Piazza Affari: oggi tempo di bilanci, alle spalle un anno pessimo per le banche italiane, bruciati quasi 43 miliardi di euro

Quotazione Borsa Piazza Affari Dicembre 2016

Finalmente si chiude il 2016 ed inizia il nuovo anno, con tante speranze e buoni propositi per un anno migliore di quello passato, che ufficialmente è stato uno degli anni peggiori per l’intero sistema bancario italiano. Ovviamente non tutte le banche hanno registrato tracolli e perdite nella stessa misura, ma mediamente il settore bancario ha bruciato nel 2016 ben 43 miliardi di euro di capitalizzazione, con l’indice del settore che ha perso quasi il 40%.

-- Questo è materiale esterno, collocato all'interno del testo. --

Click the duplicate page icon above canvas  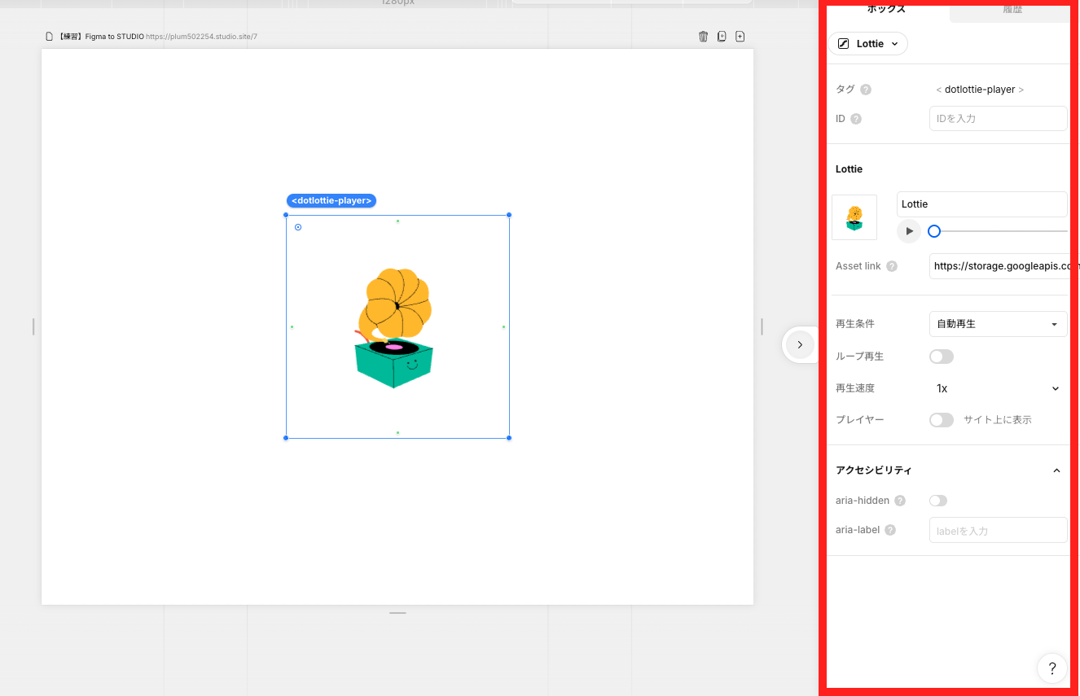[x=722, y=37]
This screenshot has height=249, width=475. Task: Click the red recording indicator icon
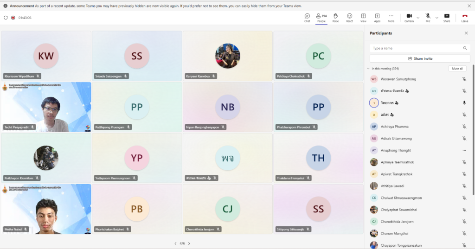pyautogui.click(x=13, y=18)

Anche il FTSE Mib chiude l’anno in perdita del 10,2%, soprattutto a causa dei risultati disastrosi dei titoli bancari.

Piazza Affari: Mps, Bp e Bpm le peggiori

Ovviamente non tutte le banche hanno subito ingenti perdite, ed a vincere questa triste classifica troviamo proprio il Monte dei Paschi di Siena, che chiude il 2016 segnando un -87% bruciando oltre 3 miliardi di euro di capitalizzazione.

Seguono a breve distanza altri istituti in profonda crisi, come il Banco Popolare che nel 2016 ha registrato perdite per quasi 5 miliardi di euro, segnando un triste -75,5%.

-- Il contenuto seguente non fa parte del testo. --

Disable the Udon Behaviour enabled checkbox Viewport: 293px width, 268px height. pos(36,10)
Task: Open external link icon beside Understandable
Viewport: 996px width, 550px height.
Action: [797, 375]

Male anche il Banco Popolare di Milano che ha chiuso l’anno a -60,8% bruciando quasi 2 miliardi e mezzo di capitalizzazione.

Piazza Affari: Male anche Unicredit ed Intesa

Seguono Ubi Banca con una perdita di 3,4 miliardi di euro a -57,8% sull’anno precedente, Unicredit a -46,6% con una perdita di quasi 15 miliardi di euro e Fineco con oltre il 30% di perdita nel 2016 e quasi 1,4 miliardi di euro bruciati.

Chiudono la classifica Intesa Sanpaolo -21% ed oltre 11 miliardi di euro persi, Mediobanca e Bper.

La speranza è che grazie anche al decreto salva-banche da poco varato dal Governo ed al trattamento del problema degli Npl, finalmente il 2017 possa essere l’anno della svolta e della ripartenza dell’intero settore bancario.